What catches us immediately is the octave with its unusually didactic and political note in it, extolling the domestic and also reminding us of the indictments of London by the author of Tyger, Tyger in poems like the Chimney Sweeper: "That thousands of sweepers, Dick, Joe, Ned, & Jack,
Were all of them locked up in coffins of black;" This reminds me of "fen of stagnant waters", and vice versa. In the sestet the great Nature poet suddenly comes back to the fore, with "soul like a Star, voice whose sound was like the sea, pure as the naked heavens, majestic, free" that makes us also take off, like that "ethereal minstrel, pilgrim of the sky", Wordsworth's Skylark.
How is it different from the Shakesperean sonnet? In the sestet Wordsworth's rhyme scheme turns strange as it is a cddece.
Then there is "The world is too much with us" which is his famed avowal of a return to polytheism or pantheism or paganism as Christianity is not able to live up to its greater promise due to its practitioners who are taken over by "sordid" commerce. This is not the polytheism or pantheism or the paganism of the East but of the West, however, just in case anyone gets it wrong. It is Graeco-Roman.
The World Is Too Much With Us
The world is too much with us; late and soon,
Getting and spending, we lay waste our powers;—
Little we see in Nature that is ours;
We have given our hearts away, a sordid boon!
This Sea that bares her bosom to the moon;
The winds that will be howling at all hours,
And are up-gathered now like sleeping flowers;
For this, for everything, we are out of tune;
It moves us not. Great God!
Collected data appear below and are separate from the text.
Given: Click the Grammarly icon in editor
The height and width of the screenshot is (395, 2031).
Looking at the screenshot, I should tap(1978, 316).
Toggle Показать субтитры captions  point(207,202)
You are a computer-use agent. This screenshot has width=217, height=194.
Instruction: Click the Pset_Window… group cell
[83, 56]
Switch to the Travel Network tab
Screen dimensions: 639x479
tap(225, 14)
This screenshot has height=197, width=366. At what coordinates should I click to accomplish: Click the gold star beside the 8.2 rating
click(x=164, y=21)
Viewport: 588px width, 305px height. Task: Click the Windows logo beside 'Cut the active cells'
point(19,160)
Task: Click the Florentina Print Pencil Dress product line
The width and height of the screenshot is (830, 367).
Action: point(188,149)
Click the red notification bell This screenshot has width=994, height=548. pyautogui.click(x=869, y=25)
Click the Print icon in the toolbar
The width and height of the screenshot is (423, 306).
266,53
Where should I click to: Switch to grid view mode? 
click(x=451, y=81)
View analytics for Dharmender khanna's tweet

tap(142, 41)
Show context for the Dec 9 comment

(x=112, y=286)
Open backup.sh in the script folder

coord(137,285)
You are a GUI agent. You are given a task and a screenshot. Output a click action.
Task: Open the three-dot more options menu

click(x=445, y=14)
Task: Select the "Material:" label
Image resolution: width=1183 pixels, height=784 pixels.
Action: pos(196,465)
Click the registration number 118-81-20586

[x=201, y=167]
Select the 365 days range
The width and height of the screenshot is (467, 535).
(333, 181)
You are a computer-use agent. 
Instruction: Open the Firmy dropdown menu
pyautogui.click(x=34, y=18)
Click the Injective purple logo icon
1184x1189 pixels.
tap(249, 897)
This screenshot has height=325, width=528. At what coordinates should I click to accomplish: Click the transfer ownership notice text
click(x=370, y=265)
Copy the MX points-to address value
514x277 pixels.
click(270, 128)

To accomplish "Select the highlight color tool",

I’d rather be
A Pagan suckled in a creed outworn;
So might I, standing on this pleasant lea,
Have glimpses that would make me less forlorn;
Have sight of Proteus rising from the sea;
Or hear old Triton blow his wreathèd horn.
An exhibitionist of a sensuous Sea and a peeping, voyeur of a moon and a Nature that is personified, and waves like sleeping flowers, tied to suckling and visions of the past of gods still there on earth visible in our nights to make us feel less forlorn, make this poem sing lifting us from the melancholy of its beginning plaint against materialism - though here the rhyme scheme becomes a cd cd cd in the sestet.
We see in all the sonneteers a tendency to fixity in the octave and use of the volta and in the English ones fixity in the meter but none regarding themes and laxity in the rhyme scheme of the sestet right up to the age of the Victorians. We see it in Shelley and Keats too whom I am going to deal with next.
I know you want me to talk of these sonnets in terms of ecocriticism to make it of some value in recent times but they stand well enough on their own without theory is my own personal assumption. What interests me more is the Freudian note in the second one that militates against ecocriticism and lends itself more to psychoanalysis in its breast fixation, if at all theory is to be brought in. This note is there in the first one too that suddenly introduces an adjective like "naked" into the poem, making the heavens pure but also majestic in its free nudity!